Le préfet de l’Ouémé et du Plateau, Moukaram Badarou a tenu dans l’après-midi d‘hier, une séance de prise de contact avec les maires des 14 communes de son département et leurs adjoints. Occasion pour lui, de les mettre devant leurs responsabilités dans le cadre du développement de leurs cités respectives. C’est la préfecture de Porto-Novo qui a accueilli à la cérémonie.
« Vous devez travailler à mériter la confiance placée en vous par les populations à travers vos pairs. Vous devez être habités avec les autres membres de vos conseils respectifs, par la priorité de développement de vos communes, de vos arrondissements et de vos villages ou quartiers de villes ». C’est en ces termes que le préfet des départements de l’Ouémé-Plateau a partagé hier sa vision avec les nouveaux maires des 14 communes de son territoire et leurs adjoints. D’un ton ferme, Moukaram Badarou a martélé à ses invités du jour que leur souci premier doit être de chercher à sortir leurs populations de la pauvreté et de la misère ambiante dans lesquelles elles végètent. Il s’agit de leur apporter de l’eau potable, de construire des écoles, des routes, etc. Moukaram Badarou a exhorté, a cet effet, les membres des conseils communaux à se tenir la main, malgré leurs diversités politiques, pour soulager les souffrances de leurs mandants. Il les a invités à l’harmonie, à l’entente, à l’amour et au sens élevé de responsabilité pour éviter certaines erreurs commises par leurs prédécesseurs dont certains se retrouvent aujourd’hui derrière les barreaux.
Le préfet de l’Ouémé-Plateau a rassuré les nouvelles équipes dirigeantes des communes de son département, de sa disponibilité à les accompagner à mieux conduire leurs affaires. «Je vous promets une tutelle apaisée mais rigoureuse dans l’intérêt de nos populations», souligne Moukaram Badarou avant de conseiller aux maires et à leurs adjoints de ne pas faire preuve de complaisance dans leur gestion.

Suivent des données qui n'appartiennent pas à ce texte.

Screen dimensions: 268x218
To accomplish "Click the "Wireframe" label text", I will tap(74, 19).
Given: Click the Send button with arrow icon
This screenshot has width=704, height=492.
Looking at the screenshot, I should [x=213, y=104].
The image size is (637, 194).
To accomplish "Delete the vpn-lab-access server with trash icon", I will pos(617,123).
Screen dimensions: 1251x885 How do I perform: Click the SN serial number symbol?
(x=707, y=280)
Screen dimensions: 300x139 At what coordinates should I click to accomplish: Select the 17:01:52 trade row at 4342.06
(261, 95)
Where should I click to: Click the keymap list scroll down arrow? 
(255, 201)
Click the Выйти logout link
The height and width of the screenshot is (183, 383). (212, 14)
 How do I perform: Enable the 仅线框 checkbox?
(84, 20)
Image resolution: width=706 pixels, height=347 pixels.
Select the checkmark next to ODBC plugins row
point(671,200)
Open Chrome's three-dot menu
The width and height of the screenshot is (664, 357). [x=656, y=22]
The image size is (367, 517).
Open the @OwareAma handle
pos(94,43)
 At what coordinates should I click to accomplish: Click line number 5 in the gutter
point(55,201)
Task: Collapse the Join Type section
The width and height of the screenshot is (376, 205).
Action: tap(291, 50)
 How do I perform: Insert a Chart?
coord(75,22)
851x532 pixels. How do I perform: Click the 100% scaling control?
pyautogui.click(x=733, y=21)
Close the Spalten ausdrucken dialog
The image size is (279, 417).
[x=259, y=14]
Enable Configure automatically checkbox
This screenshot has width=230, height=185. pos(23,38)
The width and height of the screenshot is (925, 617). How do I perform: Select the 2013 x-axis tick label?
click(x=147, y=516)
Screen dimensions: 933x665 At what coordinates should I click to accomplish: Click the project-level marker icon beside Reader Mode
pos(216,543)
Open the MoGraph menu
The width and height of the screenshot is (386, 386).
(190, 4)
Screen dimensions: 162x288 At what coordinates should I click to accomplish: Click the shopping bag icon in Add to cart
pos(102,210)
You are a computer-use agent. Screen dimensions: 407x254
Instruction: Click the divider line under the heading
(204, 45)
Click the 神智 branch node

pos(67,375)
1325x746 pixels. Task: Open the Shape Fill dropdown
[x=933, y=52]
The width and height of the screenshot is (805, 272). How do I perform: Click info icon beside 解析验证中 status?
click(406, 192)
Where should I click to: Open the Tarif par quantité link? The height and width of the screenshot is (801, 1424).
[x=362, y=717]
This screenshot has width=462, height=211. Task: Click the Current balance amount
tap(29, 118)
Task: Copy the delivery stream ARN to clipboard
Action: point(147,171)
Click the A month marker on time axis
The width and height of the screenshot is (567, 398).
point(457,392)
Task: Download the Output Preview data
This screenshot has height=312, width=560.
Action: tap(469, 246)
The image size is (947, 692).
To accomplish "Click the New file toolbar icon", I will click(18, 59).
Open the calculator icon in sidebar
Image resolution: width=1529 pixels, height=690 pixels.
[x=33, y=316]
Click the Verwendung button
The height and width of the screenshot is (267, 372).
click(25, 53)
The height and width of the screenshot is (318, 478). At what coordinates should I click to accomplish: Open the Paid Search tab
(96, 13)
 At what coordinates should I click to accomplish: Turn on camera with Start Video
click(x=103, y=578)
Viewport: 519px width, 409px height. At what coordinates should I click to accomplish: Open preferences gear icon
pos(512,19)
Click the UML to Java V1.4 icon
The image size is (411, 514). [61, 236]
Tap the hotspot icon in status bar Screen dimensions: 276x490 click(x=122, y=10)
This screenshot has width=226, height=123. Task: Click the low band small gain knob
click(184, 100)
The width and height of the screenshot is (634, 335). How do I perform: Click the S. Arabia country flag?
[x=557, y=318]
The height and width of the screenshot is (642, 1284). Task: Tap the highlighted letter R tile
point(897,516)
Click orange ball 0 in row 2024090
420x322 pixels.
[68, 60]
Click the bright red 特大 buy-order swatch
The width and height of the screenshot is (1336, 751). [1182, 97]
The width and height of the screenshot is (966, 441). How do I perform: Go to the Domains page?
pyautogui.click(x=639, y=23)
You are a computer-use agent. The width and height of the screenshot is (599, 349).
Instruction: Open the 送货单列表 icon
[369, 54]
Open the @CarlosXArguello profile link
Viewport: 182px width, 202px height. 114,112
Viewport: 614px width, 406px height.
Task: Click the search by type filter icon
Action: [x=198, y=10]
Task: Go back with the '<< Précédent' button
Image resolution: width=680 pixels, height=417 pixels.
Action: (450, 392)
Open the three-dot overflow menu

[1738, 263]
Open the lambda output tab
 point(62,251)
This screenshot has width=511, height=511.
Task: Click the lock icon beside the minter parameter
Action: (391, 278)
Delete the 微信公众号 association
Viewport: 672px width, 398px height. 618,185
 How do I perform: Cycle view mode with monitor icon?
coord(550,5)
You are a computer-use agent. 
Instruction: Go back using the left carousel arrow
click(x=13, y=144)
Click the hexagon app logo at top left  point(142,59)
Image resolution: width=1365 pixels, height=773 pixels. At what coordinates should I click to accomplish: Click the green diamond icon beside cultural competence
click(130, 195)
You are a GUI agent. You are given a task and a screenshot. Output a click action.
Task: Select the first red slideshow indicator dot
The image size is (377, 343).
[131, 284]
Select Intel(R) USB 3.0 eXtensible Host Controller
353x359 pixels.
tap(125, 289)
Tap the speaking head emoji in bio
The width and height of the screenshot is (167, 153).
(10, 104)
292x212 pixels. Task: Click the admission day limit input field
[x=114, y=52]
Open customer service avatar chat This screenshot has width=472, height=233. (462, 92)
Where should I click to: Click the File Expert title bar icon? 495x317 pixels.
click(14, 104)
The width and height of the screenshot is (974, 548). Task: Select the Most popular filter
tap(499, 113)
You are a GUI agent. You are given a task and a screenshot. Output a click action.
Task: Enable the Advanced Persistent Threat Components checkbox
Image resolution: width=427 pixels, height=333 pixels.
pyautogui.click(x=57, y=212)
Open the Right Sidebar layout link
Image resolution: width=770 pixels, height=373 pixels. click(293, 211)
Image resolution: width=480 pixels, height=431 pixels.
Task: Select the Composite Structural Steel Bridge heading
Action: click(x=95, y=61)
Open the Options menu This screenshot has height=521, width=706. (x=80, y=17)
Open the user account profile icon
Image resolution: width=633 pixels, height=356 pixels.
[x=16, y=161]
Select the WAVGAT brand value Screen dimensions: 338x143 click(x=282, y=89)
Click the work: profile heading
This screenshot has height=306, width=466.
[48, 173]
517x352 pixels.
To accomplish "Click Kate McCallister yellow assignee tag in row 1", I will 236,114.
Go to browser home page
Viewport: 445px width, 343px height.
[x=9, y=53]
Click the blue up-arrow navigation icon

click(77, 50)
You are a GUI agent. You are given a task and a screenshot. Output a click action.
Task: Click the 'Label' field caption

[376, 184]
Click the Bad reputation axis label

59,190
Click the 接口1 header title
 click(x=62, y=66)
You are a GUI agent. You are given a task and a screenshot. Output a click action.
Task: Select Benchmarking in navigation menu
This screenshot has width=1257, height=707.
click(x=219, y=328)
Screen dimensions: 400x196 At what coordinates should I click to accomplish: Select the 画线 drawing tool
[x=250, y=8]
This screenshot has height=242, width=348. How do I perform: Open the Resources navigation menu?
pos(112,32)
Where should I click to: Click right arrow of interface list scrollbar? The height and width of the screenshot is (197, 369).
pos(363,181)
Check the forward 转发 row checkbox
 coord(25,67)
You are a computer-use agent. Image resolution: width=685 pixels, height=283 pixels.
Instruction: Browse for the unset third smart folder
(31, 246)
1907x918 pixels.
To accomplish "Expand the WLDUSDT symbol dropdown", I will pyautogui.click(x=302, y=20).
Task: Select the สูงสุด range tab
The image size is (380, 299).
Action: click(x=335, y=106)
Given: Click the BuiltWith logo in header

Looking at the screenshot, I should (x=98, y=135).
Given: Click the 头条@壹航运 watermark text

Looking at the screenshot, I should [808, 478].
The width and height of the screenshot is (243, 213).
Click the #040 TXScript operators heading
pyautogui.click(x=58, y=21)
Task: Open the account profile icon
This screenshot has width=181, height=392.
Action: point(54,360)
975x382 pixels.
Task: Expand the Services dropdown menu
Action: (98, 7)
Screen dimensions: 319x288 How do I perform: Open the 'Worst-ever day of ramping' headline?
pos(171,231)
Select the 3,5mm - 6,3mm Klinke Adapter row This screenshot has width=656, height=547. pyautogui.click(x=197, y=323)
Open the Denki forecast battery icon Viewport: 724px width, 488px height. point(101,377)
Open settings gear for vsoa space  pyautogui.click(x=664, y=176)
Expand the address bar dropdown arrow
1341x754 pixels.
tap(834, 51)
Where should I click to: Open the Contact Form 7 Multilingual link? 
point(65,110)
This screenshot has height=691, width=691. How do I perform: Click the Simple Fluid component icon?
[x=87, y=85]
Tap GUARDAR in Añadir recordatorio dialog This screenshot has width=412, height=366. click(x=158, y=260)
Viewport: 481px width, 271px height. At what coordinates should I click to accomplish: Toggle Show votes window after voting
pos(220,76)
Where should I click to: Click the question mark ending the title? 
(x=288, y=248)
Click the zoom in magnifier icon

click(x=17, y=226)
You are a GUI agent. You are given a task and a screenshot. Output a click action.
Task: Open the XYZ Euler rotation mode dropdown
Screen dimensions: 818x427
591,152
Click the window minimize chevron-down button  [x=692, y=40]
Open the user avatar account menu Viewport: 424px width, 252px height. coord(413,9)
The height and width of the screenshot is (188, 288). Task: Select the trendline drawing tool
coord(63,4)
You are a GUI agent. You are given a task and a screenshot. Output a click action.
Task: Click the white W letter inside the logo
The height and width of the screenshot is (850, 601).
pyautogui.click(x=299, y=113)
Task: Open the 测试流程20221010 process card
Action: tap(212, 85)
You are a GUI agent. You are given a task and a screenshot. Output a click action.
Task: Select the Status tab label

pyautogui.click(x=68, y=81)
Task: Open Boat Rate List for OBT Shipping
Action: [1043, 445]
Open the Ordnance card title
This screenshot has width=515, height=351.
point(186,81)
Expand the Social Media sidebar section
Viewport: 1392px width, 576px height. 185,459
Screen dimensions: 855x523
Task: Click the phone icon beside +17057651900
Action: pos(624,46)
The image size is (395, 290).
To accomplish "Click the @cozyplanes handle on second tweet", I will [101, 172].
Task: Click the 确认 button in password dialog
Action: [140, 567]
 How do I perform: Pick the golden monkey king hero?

Leurs signatures qu’ils apposent sur un document a un risque, leur a-t-il précisé.
L’autorité de tutelle n’a pas manqué de rappeler aux nouveaux responsables des mairies de son département, la nécessité pour eux de rechercher eux-mêmes des ressources propres pour développer leurs communes. Car, ils ne doivent pas se cramponner uniquement sur les ressources du Fonds d’appui au développement des communes (FAdeC) que le gouvernement met chaque année à leur disposition. Selon lui, ces fonds ne sont que des appuis de l’Etat central pour aider les mairies à gagner le pari de la bataille du développement. «Vous devez marquer positivement votre mandat de cinq ans», a martelé Moukaram Badarou aux maires et leurs adjoints. Ils doivent dès lors, leur suggère-t-il, prendre des initiatives qui leur permettent de profiter des atouts économiques du grand voisin de l’Est, le Nigeria.
Selon l’autorité préfectorale, c’est inconvenable que le département ne profite pas de sa proximité avec ce pays. Très convaincu de sa vision, le préfet de l’Ouémé-Plateau a informé les maires et leurs adjoints de l’organisation à Porto-Novo, du 27 au 28 août prochain, du Forum des opérateurs économiques de l’Ouémé-Plateau. Il a invité les 14 conseils communaux à s’impliquer et à profiter des atouts de cette activité au profit du développement de leurs communes.